Exercise:
In the NAM testing FAQ, starting with "Why should I" and going on through "test a NAM?", rewrite the passage with "toxicology" changed to "pharmacology".

Extract provided:
NAM Testing FAQ

Read the core questions people ask about NAM testing, including what a NAM is, why to test a NAM, how NAM verification and validation differ, and where to start.

If you are not redirected, this page contains the full crawlable content for search engines and no-JS browsers.

Use this FAQ to answer the most common questions about NAM testing and quickly jump to the relevant service, resource, or dataset page.

What is a NAM?

A NAM is a New Approach Methodology or Novel Alternative Methodology used to study biology, disease, safety, or efficacy with approaches that can reduce, refine, or replace animal use. NAMs can include cell-based systems, organoids, microphysiological systems, computational models, and integrated workflows.

Why should I test my NAM?

You test a NAM when you need stronger evidence that the method is accurate, biologically relevant, reproducible, and fit for the question you want to answer. Testing a NAM helps clarify what the method can do well, where its boundaries are, and whether the outputs line up with the biology you are trying to model.

What is a NAM good for?

A NAM can be useful for mechanistic research, translational biology, toxicology, drug repurposing, biomarker work, and study design decisions. The right NAM depends on the biological system, endpoint, and level of evidence you need.

How do you test a NAM?

Testing a NAM usually involves asking whether the method reflects the biology it claims to represent, whether it gives consistent outputs, and whether it performs well enough for a specific research or decision context. In practice, that can involve benchmarking against relevant in vivo systems, evaluating repeatability, and comparing outputs under defined conditions.

What is the difference between verification and validation?

Listed entries:

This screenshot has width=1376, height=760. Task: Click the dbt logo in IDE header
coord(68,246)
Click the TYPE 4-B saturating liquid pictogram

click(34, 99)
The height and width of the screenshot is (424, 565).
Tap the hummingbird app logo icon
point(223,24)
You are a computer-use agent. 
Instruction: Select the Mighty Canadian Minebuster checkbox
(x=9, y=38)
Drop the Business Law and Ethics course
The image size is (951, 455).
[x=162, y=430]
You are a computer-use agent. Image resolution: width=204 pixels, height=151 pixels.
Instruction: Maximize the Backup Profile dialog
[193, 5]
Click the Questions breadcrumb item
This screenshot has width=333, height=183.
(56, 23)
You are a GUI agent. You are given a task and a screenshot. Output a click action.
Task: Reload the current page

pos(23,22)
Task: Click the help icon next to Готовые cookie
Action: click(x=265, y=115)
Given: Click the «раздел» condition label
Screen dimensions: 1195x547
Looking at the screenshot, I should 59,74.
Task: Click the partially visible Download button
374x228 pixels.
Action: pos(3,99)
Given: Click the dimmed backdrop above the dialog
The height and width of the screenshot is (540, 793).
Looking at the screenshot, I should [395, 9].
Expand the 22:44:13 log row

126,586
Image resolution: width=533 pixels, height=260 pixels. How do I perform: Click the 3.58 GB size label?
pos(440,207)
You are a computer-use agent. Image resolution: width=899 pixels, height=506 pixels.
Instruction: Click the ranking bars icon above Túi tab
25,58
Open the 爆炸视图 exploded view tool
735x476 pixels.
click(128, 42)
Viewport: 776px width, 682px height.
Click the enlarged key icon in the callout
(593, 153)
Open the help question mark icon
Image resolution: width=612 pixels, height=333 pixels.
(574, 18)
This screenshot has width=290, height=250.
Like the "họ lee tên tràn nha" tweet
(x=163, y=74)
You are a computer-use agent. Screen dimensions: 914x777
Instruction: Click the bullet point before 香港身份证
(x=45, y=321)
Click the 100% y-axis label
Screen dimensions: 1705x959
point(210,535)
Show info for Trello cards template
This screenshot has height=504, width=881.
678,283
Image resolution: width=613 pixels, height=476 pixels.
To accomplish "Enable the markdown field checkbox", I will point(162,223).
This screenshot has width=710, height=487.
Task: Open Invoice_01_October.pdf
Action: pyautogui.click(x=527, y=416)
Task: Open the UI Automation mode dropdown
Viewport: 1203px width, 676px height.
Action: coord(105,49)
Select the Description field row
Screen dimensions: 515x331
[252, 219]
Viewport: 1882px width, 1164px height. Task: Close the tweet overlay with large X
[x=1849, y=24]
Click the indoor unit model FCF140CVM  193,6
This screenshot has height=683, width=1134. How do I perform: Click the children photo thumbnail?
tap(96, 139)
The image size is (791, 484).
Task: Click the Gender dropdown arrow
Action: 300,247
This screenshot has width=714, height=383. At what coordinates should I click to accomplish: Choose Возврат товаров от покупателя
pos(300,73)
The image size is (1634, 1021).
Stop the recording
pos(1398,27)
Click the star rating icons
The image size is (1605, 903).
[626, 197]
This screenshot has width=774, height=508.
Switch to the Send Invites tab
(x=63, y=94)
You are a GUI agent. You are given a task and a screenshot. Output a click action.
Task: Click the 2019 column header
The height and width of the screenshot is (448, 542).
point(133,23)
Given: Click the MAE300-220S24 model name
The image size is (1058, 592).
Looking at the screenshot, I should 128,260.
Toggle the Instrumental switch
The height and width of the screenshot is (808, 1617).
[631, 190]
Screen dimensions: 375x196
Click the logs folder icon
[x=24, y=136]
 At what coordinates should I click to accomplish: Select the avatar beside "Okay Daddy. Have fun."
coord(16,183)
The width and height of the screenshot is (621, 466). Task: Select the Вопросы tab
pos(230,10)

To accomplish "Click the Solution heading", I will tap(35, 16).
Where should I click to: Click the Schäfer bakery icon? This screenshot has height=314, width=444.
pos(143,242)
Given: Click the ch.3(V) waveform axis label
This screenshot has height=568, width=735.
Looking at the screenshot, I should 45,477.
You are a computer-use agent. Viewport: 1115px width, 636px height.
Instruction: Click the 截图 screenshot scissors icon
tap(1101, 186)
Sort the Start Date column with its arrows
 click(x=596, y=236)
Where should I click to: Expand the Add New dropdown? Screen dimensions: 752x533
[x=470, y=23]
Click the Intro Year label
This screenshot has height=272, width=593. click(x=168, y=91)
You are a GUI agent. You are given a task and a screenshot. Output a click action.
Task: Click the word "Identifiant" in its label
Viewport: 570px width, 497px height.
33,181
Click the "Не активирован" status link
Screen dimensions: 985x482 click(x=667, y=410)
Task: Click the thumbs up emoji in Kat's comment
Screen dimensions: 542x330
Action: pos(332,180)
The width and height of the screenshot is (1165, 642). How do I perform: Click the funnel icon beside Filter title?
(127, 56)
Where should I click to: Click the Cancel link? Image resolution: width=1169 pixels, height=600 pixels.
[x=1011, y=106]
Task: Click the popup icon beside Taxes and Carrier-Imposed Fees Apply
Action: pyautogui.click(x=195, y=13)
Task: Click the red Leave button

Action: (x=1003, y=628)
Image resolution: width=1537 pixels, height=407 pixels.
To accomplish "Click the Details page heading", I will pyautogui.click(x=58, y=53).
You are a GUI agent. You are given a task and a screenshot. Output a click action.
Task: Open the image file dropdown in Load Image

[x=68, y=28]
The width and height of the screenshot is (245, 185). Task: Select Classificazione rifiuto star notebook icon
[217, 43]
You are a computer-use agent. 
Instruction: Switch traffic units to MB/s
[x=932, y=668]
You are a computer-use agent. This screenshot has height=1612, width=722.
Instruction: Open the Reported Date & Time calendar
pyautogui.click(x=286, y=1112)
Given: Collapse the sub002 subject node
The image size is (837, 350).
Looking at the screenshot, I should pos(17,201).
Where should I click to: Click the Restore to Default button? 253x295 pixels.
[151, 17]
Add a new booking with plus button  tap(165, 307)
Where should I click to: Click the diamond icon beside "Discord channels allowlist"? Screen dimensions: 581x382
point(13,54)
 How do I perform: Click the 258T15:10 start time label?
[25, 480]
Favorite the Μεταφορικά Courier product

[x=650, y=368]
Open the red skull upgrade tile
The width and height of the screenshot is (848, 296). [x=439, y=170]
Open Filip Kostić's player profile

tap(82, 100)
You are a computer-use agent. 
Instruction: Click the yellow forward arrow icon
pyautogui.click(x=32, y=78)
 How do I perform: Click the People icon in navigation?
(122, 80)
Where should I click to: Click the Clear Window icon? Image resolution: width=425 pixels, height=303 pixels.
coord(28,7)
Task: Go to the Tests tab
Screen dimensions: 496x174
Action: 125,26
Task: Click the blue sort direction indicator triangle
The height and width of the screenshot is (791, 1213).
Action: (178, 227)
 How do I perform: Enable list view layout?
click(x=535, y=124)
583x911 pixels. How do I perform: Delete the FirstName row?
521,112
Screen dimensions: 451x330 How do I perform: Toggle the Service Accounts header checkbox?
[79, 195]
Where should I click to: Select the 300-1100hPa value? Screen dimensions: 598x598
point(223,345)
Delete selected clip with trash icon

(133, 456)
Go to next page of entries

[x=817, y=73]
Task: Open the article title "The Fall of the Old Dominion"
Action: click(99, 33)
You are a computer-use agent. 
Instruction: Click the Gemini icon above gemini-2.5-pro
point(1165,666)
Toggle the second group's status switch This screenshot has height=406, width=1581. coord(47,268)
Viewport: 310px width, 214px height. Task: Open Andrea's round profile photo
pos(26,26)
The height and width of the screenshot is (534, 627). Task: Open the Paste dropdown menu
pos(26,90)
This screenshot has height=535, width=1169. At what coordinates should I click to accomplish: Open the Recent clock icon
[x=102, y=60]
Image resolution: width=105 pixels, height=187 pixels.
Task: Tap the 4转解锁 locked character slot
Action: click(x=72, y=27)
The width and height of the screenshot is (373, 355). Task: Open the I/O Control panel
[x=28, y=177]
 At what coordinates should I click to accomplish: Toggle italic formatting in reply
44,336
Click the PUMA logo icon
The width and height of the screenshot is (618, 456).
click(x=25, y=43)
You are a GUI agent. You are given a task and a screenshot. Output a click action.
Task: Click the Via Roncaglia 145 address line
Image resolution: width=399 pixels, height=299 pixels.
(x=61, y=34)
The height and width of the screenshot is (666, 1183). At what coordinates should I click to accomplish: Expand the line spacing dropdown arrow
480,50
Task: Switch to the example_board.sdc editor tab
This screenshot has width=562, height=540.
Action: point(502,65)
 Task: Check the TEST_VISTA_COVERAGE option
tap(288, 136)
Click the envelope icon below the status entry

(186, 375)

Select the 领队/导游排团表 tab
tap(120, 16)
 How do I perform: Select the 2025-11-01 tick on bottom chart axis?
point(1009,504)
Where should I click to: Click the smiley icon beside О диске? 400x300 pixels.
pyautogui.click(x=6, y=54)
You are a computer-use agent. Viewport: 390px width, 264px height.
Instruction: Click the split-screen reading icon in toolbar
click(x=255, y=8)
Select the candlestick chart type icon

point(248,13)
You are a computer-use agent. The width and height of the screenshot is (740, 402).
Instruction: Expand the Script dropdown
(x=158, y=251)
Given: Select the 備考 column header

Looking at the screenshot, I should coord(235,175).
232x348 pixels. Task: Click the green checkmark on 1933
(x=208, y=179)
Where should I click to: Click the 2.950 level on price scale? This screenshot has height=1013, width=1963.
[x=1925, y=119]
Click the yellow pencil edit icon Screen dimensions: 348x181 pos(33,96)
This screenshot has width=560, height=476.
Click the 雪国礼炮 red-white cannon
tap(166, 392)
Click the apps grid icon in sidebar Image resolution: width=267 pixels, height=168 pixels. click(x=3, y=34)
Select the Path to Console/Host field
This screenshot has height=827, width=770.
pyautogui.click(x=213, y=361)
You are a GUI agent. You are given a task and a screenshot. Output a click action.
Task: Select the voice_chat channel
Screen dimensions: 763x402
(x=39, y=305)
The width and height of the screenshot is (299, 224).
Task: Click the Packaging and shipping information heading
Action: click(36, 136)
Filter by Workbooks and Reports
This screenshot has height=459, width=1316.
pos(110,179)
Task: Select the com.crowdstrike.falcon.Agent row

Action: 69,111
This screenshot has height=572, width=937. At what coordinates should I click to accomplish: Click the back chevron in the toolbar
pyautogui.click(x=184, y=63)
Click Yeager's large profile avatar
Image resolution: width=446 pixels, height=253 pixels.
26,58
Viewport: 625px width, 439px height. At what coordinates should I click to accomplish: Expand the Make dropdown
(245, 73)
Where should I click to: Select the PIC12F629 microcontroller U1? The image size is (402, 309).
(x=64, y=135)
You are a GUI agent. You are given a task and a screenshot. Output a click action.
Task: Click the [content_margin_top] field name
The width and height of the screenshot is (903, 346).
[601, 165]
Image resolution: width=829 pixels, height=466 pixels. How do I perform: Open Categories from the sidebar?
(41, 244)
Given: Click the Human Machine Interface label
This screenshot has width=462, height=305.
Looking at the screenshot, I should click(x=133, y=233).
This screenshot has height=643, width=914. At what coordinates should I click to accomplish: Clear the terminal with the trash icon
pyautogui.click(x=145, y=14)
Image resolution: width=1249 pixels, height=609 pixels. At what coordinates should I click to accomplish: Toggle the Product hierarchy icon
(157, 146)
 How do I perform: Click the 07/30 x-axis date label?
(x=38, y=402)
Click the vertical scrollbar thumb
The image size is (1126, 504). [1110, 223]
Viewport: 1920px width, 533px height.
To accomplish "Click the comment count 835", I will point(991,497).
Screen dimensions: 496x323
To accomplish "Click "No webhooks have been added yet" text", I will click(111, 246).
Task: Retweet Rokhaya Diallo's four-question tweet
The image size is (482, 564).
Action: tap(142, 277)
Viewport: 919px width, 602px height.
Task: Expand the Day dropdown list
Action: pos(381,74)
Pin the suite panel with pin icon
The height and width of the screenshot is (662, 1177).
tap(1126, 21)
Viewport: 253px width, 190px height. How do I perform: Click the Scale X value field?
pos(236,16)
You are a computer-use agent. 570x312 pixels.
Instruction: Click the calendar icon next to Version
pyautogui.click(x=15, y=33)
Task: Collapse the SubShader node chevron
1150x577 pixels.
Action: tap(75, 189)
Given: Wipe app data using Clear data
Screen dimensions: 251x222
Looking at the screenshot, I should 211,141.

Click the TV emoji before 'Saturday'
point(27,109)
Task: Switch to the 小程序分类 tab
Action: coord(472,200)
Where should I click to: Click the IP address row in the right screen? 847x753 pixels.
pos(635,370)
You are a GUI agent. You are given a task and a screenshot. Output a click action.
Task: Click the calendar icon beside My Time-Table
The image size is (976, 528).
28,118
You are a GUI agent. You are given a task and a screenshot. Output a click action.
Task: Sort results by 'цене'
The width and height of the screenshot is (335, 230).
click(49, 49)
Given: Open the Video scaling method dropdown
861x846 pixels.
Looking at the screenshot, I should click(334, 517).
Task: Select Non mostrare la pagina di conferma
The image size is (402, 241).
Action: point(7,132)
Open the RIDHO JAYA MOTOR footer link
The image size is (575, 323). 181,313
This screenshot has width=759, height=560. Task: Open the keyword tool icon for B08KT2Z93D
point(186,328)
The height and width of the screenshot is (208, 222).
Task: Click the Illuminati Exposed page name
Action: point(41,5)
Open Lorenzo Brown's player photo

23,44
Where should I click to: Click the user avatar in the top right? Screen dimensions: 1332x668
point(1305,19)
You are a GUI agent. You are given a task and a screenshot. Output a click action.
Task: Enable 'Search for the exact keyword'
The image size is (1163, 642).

Answer to this exercise:
Why should I test my NAM?

You test a NAM when you need stronger evidence that the method is accurate, biologically relevant, reproducible, and fit for the question you want to answer. Testing a NAM helps clarify what the method can do well, where its boundaries are, and whether the outputs line up with the biology you are trying to model.

What is a NAM good for?

A NAM can be useful for mechanistic research, translational biology, pharmacology, drug repurposing, biomarker work, and study design decisions. The right NAM depends on the biological system, endpoint, and level of evidence you need.

How do you test a NAM?